The video also suggests that Switch systems can play together remotely. That may just be a trick of the video, it could mean the systems can connect directly with each other, or they can connect online and play like standard online-enabled systems. Eventually, all will be revealed.
Given that the Switch is essentially a mobile console, that raises one of the biggest questions of any mobile device: what’s the battery life? It’s an interesting idea to have a device you can take anywhere, but if the battery only lasts an hour it’s more of a gimmick than a real option.
Anyone with a smartphone can tell you that when you use multiple apps at once, your battery pays the price. With the Switch, it might sound great to take your device to a playground, connect to a WiFi network, and play a game with nearby friends. If doing all that at once means the battery disappears before you can even finish a game, what’s the point?

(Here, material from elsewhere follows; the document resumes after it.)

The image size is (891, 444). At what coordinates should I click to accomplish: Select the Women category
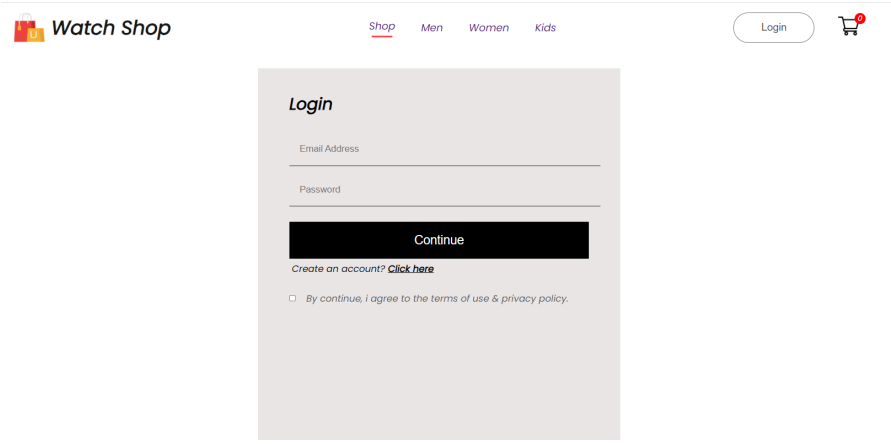pyautogui.click(x=489, y=28)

There’s also a question about how the battery will react to bigger games. Will it use the same energy running an old NES game as it is running Skyrim? And how is the battery installed? If Switch follows the iPhone model and keeps the battery in a sealed case, meaning you can’t replace it, that limits both its usefulness and its life. Every time you charge a battery you weaken its life a tiny bit. If a gaming console is designed to be played on the go and rely on that battery, every Switch has a finite lifespan.
If Nintendo designed the Switch in a way that allows you to replace the batteries, that makes it significantly more travel-friendly and potentially increases its lifespan – at least in theory. If that is the case, it then raises the question of how much those replacement/additional batteries cost.
And finally, while we know the Switch is coming in March, we don’t know an exact date. A few days in either direction won’t make a huge difference in the long run, but with families on spring break and sports fans glued to March Madness, you may want to plan accordingly.
The exact date – along with all the other relevant questions – should be announced soon.